Sunday, April 4, 2010

i'm so excited i think i'm going to cry...

...or pee my pants. no seriously. i'm so so so excited.

there is this band that i really like. like really really really like. and adam went and saw them in concert once upon a time and i was supremely jealous. and they keep touring every where else in the world but they hadn't come to the u.s. for a while. well then they started touring in the u.s. but they weren't close to utah so i kept up this nonsensical idea that it would be fun to just, you know, drive to south carolina just to see  them. yeah. husband didn't really think that idea was the best one that i could have come up with so we didn't. but then one day close to christmas i walked in from work and husband was on the computer looking at ticket master so i asked him what he was looking at and guess what?!?! they were coming to utah so for christmas we bought tickets. EEEEEEE i'm so excited. and the even better part is that they are playing TOMORROW NIGHT!!!!!!! rain or snow we WILL be going to SLC for the concert. oh yeah and the band is MUSE!!!!! LOVE LOVE LOVE LOVELOVELOVELOVELOVELOVELOVELOVELOVELOVE them. they are a rock band. but seriously. they are such amazing musicians. listen to this or this or this (like half way through... LOVE) and pretty much any other song that you see by them will be amazing. i'm so excited. i will have to let ya'll know how it goes. and hopefully i can locate my camera so i can document this event... otherwise i will be tremendously upset. my heart is actually hurting i'm so exciting... i think i need to calm down... and go to the bathroom...


dear weather:
please cooperate tomorrow

dear husband:
thanks for the best christmas present ever!!!!

dear adam:
i wish you could come with... but at least you got to see them perform at least once...

dear muse:
love

Monday, March 22, 2010

i just don't get it...

so darrell and i just finished watching new moon. you know, that one movie with the vampires ("emo love vampires" as darrell would call them) and wolves? i really don't understand the hype. really. from what i gather all the movies is about two love struck teenagers who are unable to carry on complete conversations, constantly glower and each other and look like they are in pain whenever they are around each other. mix that in with a girl who doesn't open her mouth when she speaks, a boy who is abnormally pale with horrible bags under his eyes and greasy hair, an unbelievably built sixteen year old and some "monsters" and you pretty much have the story.
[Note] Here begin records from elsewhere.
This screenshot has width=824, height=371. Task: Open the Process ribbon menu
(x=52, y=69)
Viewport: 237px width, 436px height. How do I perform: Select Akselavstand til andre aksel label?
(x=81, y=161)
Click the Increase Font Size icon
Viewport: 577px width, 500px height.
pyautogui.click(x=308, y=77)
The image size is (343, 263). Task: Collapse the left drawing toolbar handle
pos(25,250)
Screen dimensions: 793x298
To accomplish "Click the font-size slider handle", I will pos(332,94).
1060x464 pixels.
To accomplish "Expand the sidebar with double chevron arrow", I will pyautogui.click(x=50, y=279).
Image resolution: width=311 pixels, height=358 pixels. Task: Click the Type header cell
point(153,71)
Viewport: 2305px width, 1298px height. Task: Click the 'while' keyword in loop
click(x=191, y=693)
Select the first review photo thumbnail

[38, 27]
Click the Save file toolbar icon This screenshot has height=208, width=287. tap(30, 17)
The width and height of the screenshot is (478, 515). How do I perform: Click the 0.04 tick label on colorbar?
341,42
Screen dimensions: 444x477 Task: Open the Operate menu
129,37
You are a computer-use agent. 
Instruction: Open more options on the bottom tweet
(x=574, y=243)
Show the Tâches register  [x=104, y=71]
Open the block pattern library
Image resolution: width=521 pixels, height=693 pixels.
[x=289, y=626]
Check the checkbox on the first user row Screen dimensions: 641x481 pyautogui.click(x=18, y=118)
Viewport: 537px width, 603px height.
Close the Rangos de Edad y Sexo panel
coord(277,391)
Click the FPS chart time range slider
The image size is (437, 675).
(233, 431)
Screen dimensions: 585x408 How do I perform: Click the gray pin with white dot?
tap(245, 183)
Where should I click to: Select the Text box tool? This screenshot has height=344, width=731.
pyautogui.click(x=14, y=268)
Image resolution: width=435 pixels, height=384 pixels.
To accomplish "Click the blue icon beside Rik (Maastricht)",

i just don't "get it". you know, the "craze."

what is it about the books and the movies that are making girls swoon? one of my professors last year gave an interview to one of the newspapers here in utah and said “Different cultures and periods re-invent the vampires they need,” said Brian McCuskey, an associate professor of English and specialist in 19th-century British literature at Utah State University in Logan. “Monsters are an embodiment of our desires and anxieties, they shift. ...Vampires are constantly reinvented.” (you can read the whole article here... do it its really good he is an amazing professor) i think he might be right in one sense... but i think that what is really happening is that young girls are craving something that they can't have and edward is just that. something they all want but can't have. imagining him is flirting with a danger they never have to face in real life.

i guess i just don't buy into it.

mean while i suppose i will just go along with it and wonder what the next craze will be... maybe a new story about frankenstein.... who knows?

Thursday, January 28, 2010

dream

last night i had a dream.
which seems to be happening alot lately.
in my dream i was taking a walk with adam.
we were just walking.
maybe talking, but i don't really recall.
i remember feeling very peaceful.
and happy.
and then adam told me he was going to go the pool house (?)
to play some video games.
so he did.
and i kept walking.

Friday, June 5, 2009

yup

i love him. he is great. and super. and wonderful. and i don't know what i would do with out him. i love his smile and his laugh and the silly little face when he thinks he is funny.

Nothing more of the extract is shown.